* **Task objective**
Copy each line in the data below that contains the word "arrow".

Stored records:
╔══
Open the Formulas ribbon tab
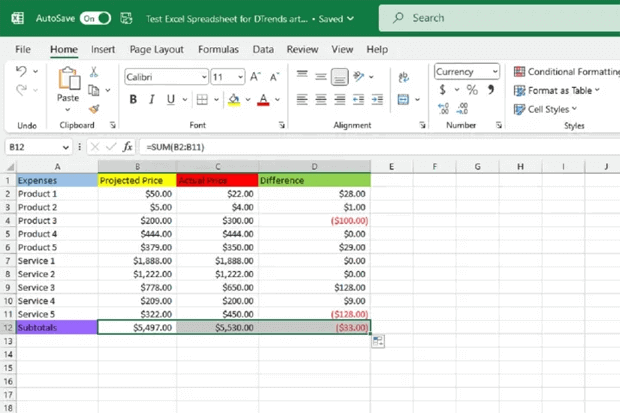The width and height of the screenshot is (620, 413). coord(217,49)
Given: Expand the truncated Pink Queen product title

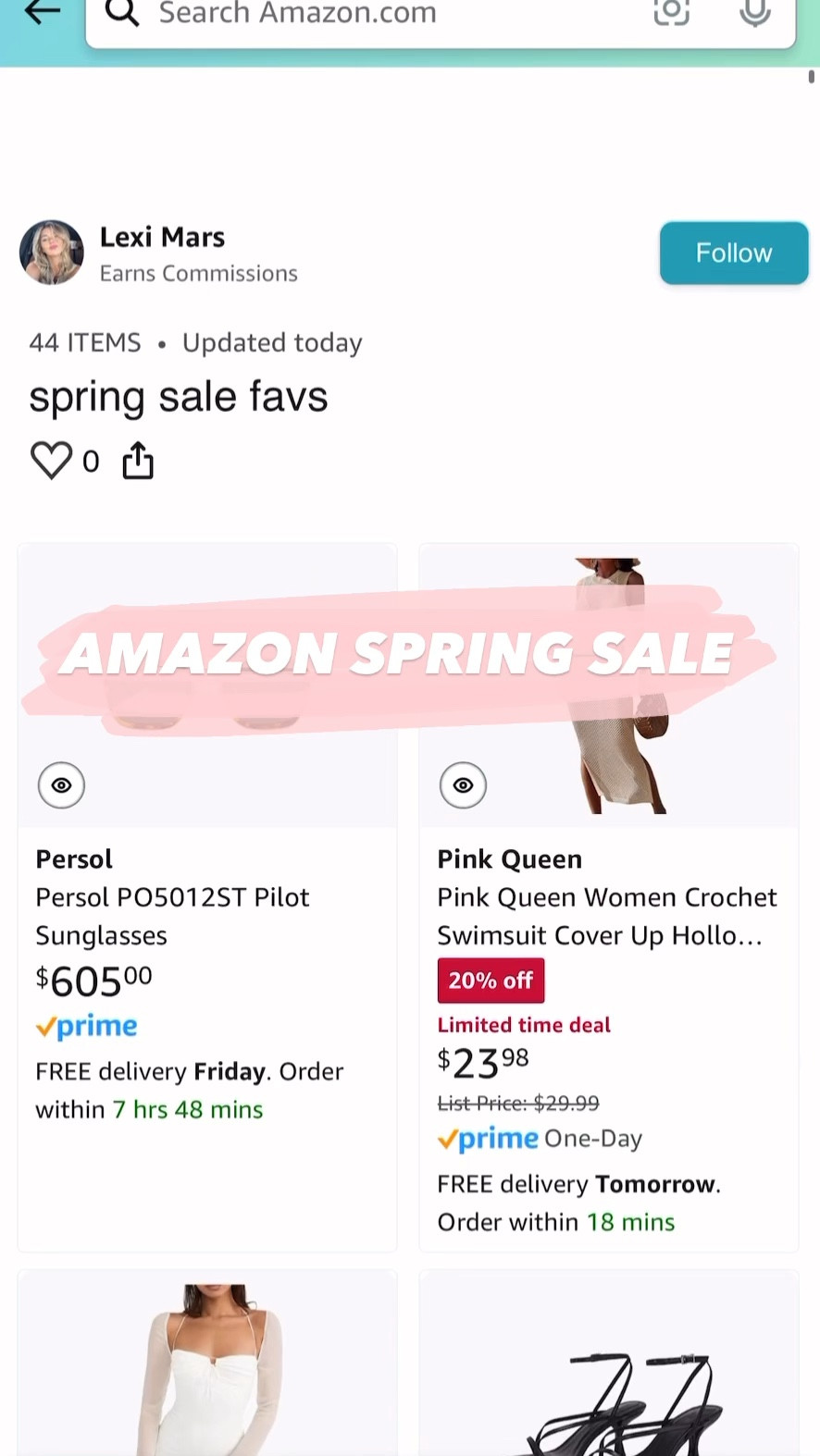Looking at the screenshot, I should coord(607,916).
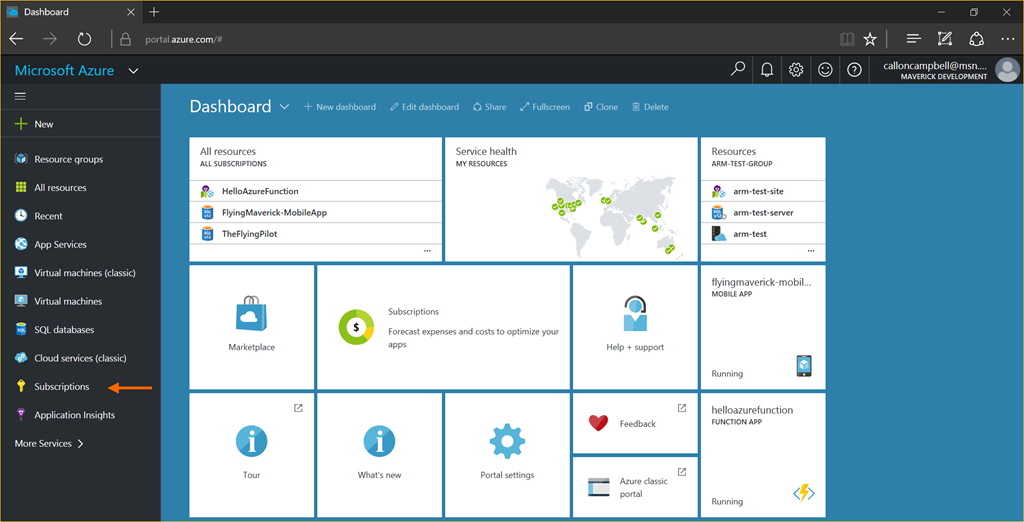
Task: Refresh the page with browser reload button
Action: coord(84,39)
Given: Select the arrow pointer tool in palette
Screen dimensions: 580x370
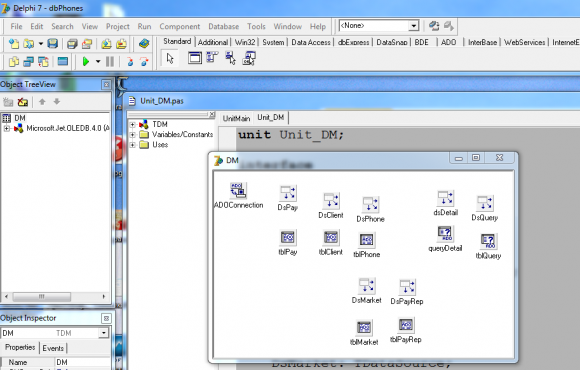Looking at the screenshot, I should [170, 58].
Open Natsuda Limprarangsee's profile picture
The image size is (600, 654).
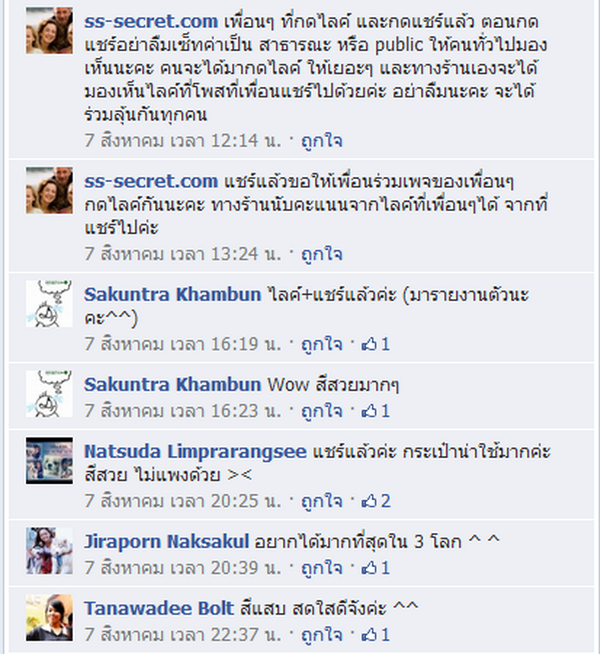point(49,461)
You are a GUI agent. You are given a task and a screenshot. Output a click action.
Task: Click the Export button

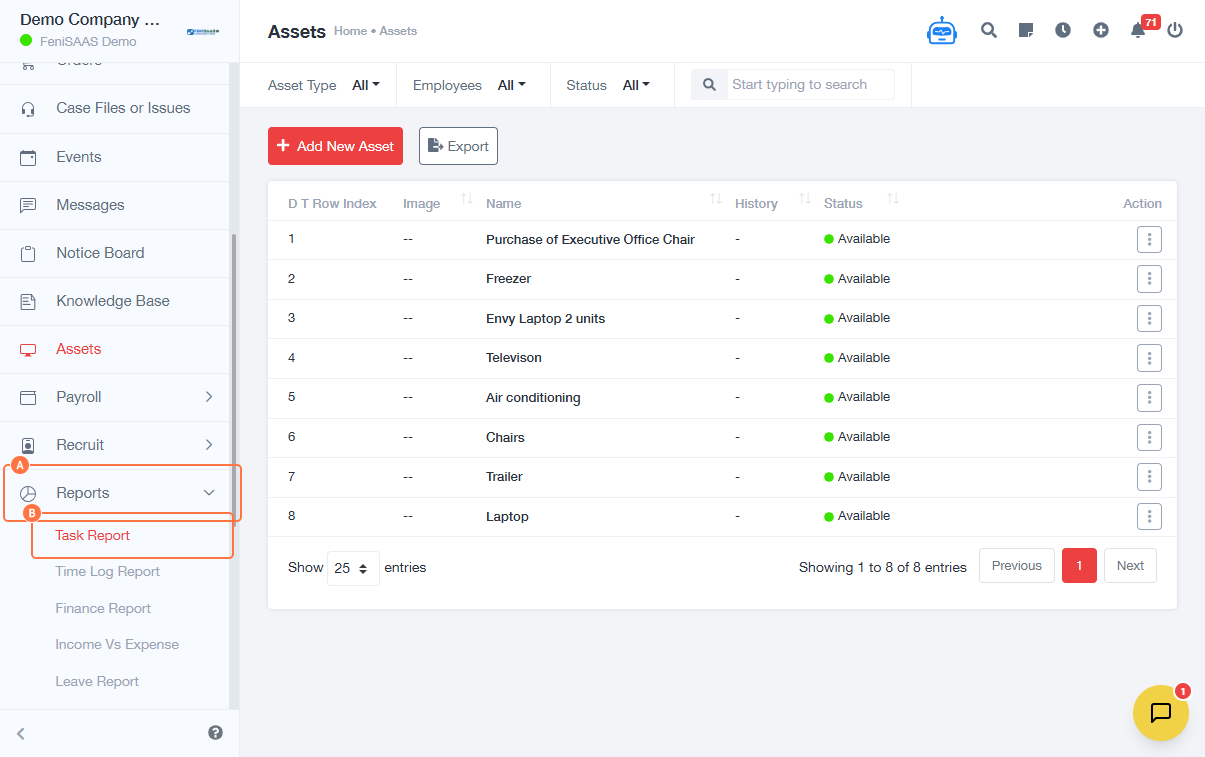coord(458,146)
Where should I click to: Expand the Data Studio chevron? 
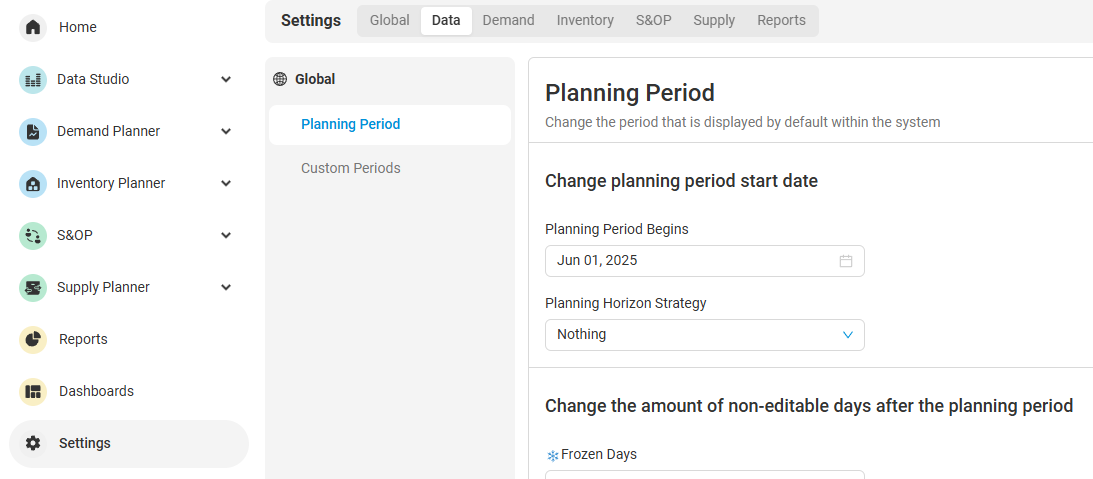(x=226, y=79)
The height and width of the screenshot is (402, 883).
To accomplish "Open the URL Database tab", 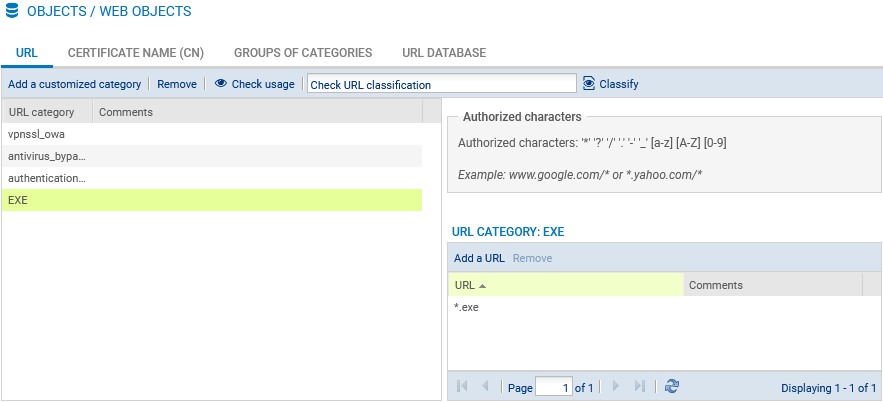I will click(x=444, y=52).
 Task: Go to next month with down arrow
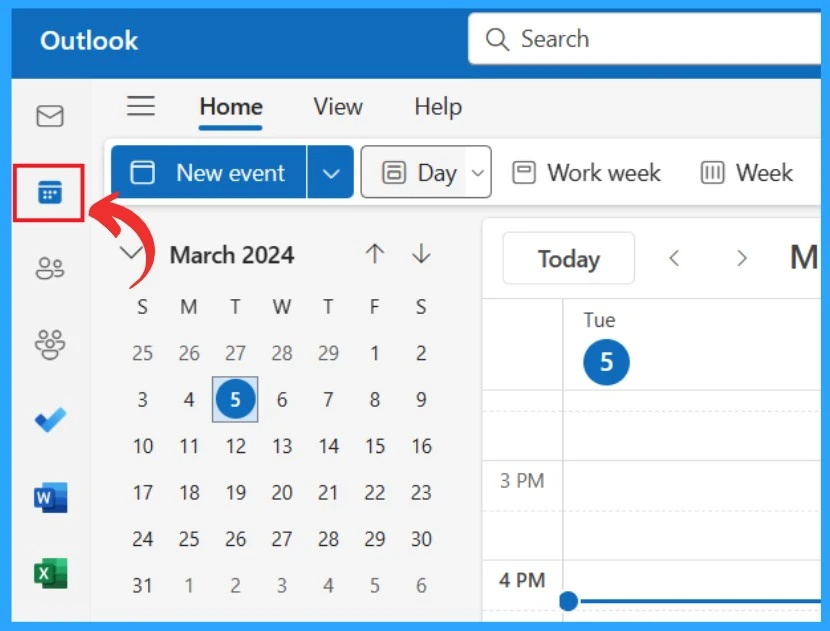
╚══
* **Your response**
Given: Select the arrow pointer tool in palette
 Task: Go to next month with down arrow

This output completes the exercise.